I’ve created a DSC Custom Resource in C# that will be used to help deploy our product (it’s the first of several as we have some complex configuration files that need to be rendered). As I am working out the DSC solution, however, we continue to deploy manually to customer sites (using an .msi and then manually editing configuration files). Obviously, that’s not in the spirit of automation, and we do get frequent mistakes.

I would like to use the same code and deploy as a “standard” PowerShell cmdlet, so that I can sign it and use it on a customer’s machine the old fashioned way. The Get/Set/Test naming convention for the DSC class is not going to be pretty for this purpose, and there are several folks doing the install that aren’t necessarily PowerShell saavy, so I need to make this as transparent as possible.

Is there a way to reuse the code as both DSC & traditional Module, and still preserve the PowerShell attributes (i.e. I lose WriteVerbose unless I inherit from PSCmdlet)? Or is it considered better form to just duplicate the code base (a developer’s no-no)?

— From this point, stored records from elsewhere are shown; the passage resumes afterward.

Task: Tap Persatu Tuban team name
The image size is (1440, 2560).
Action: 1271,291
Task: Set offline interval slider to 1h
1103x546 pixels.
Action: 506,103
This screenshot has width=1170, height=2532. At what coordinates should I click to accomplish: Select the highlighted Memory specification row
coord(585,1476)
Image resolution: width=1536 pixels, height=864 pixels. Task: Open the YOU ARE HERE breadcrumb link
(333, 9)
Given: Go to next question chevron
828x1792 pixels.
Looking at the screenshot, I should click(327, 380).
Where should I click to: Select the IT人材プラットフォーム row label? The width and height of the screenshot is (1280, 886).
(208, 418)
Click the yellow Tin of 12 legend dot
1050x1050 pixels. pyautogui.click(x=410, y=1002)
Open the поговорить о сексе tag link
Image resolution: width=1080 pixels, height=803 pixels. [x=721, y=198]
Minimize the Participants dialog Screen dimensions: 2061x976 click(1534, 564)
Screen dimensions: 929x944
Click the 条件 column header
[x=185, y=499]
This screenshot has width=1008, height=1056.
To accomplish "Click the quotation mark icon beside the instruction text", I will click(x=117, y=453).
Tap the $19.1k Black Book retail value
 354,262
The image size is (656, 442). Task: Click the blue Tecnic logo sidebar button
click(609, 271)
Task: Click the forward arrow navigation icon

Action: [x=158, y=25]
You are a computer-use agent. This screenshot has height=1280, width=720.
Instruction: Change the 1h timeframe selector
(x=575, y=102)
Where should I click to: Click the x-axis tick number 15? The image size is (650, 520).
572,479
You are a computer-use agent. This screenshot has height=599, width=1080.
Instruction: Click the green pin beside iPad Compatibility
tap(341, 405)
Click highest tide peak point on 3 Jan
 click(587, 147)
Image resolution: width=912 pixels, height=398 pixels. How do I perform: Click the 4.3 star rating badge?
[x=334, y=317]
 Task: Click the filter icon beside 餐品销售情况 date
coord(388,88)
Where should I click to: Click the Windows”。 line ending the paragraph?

Yeah. And honestly, you’ve seen it already in most of what Microsoft does. Resources rarely contain “functional” code; they’re an interface layered on top of cmdlets.

So: Write cmdlets that actually “do” stuff. The Resource should just “coordinate” the process by running cmdlets. This might be as simple as writing a Test-xxx cmdlet to check your config, a Get- to get it, and a Set- to change it. The Resource would then just be a script, and it might only call those commands and nothing else. So the Resource is very “thin.” But with the functional code as traditional cmdlets, you can test a lot more easily.

But there’s nothing forcing you to name your cmdlets Get, Set, and Test right? Those are the function/method names DSC needs, not hard rules for PowerShell cmdlet names. You should stick to the right verbs, of course, but you can use whichever command verbs are appropriate for the situation.